Antaeotricha axena

Scientific classification
- Kingdom: Animalia
- Phylum: Arthropoda
- Clade: Pancrustacea
- Class: Insecta
- Order: Lepidoptera
- Family: Depressariidae
- Genus: Antaeotricha
- Species: A. axena
- Binomial name: Antaeotricha axena Meyrick, 1916

= Antaeotricha axena =

- Authority: Meyrick, 1916

Species of moth in genus Antaeotricha

Antaeotricha axena is a moth of the family Depressariidae. It is found in French Guiana.

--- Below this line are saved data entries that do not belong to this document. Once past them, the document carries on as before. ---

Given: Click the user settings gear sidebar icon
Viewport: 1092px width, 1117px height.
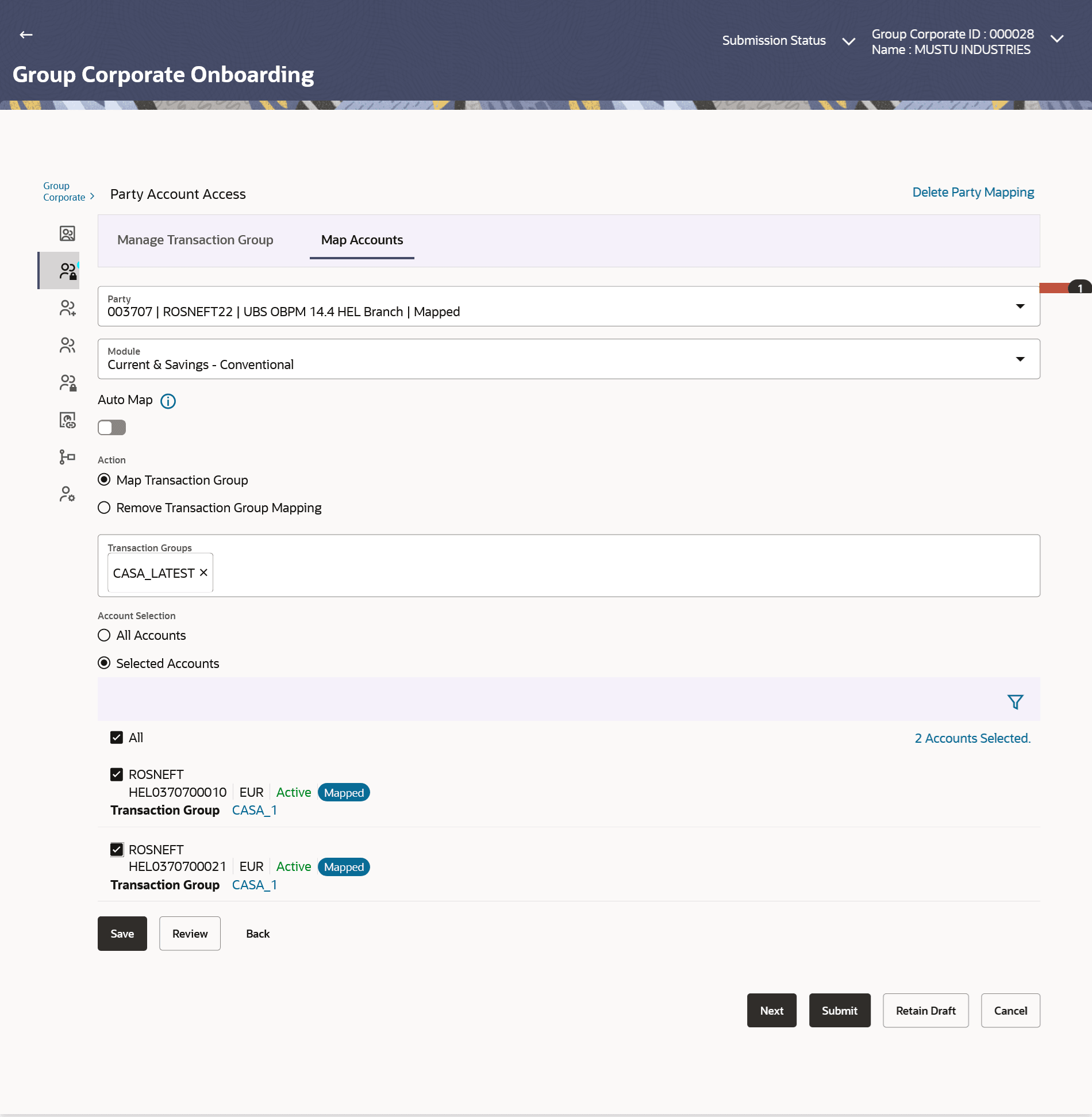Looking at the screenshot, I should [67, 493].
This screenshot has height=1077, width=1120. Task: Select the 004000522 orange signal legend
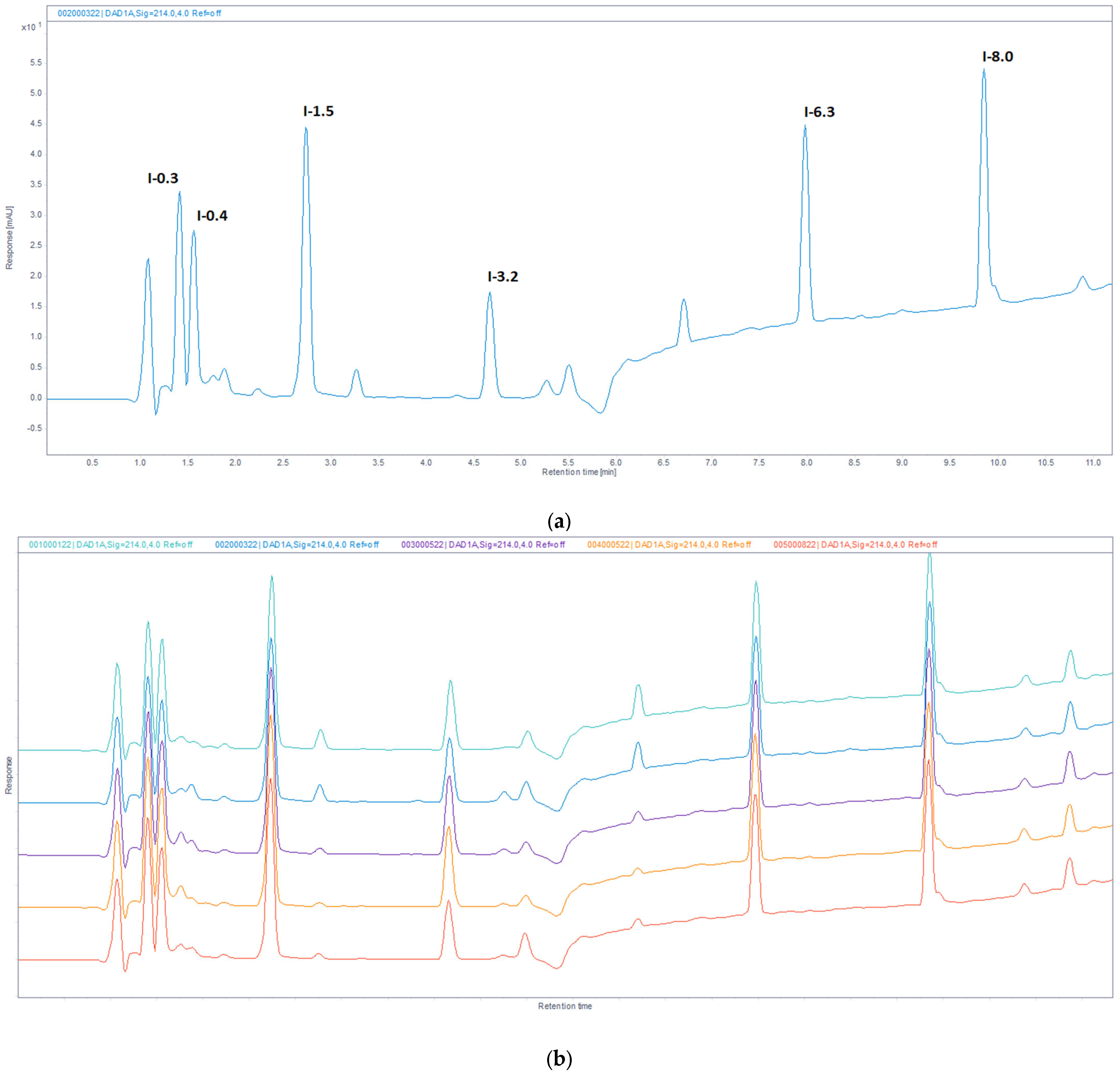(669, 545)
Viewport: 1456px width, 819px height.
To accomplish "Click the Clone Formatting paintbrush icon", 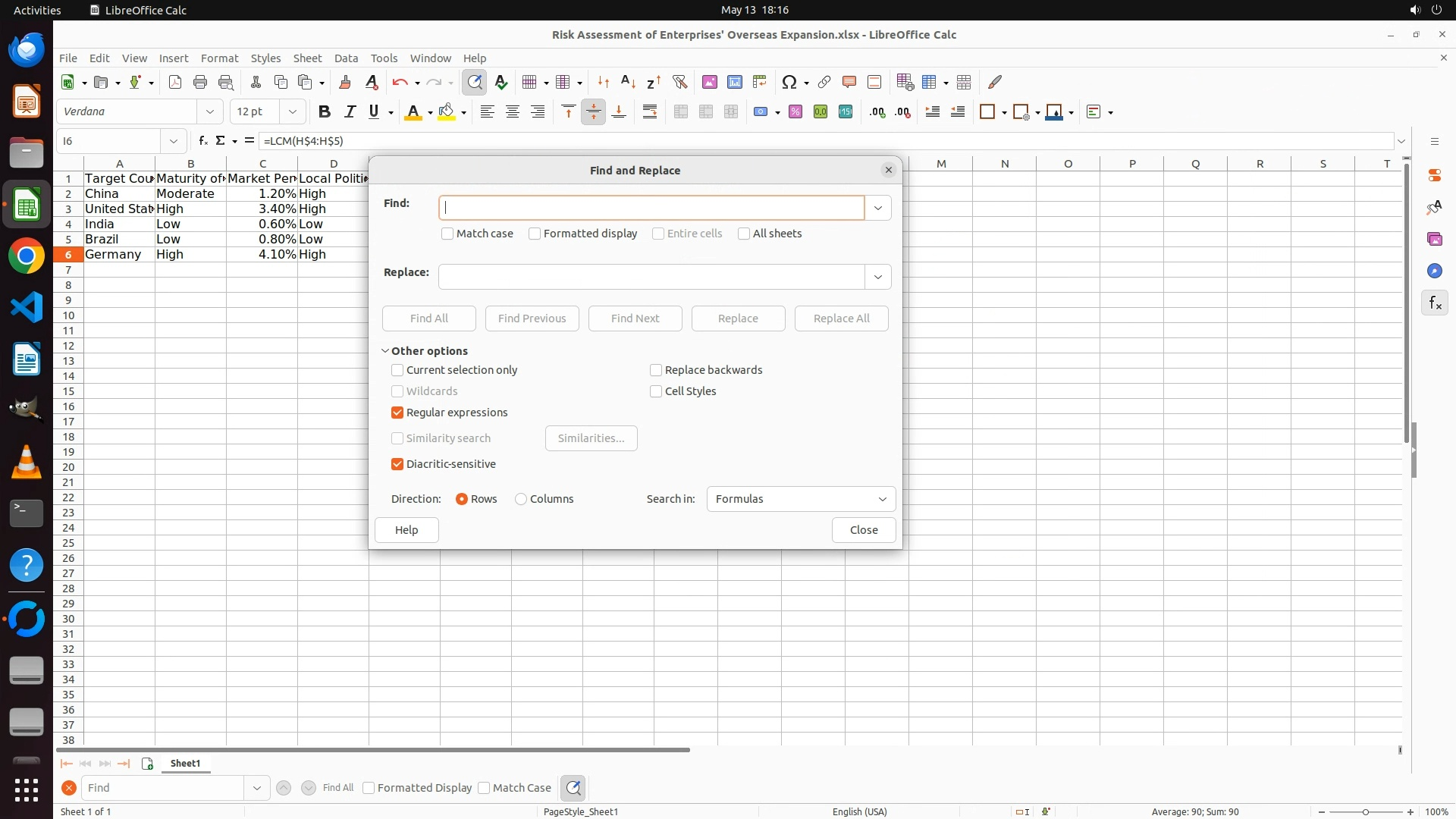I will click(x=345, y=82).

The wingspan is 21–22 mm. The forewings are fuscous-grey, lighter towards the costa and posteriorly, the veins beyond the cell obscurely suffused with whitish, the costal edge white except towards the base and the apical area beyond the posterior line wholly white. There are three very undefined suffused darker fuscous blotches occupying the dorsal area except the narrow interspaces, reaching about one-third across the wing. There are also three somewhat irregular oblique dark fuscous lines rising from the suffused spots on the costa, the first two partially edged anteriorly with white suffusion, the first running to the upper anterior angle of the second dorsal blotch, the second slightly curved, to the upper anterior angle of the third dorsal blotch, the third somewhat sinuate, to its posterior angle. There are also five dark fuscous marginal dots around the apex and termen. The hindwings are grey, the costa is somewhat expanded from the base to two-thirds, with a long whitish subcostal hairpencil from the base lying beneath the forewings.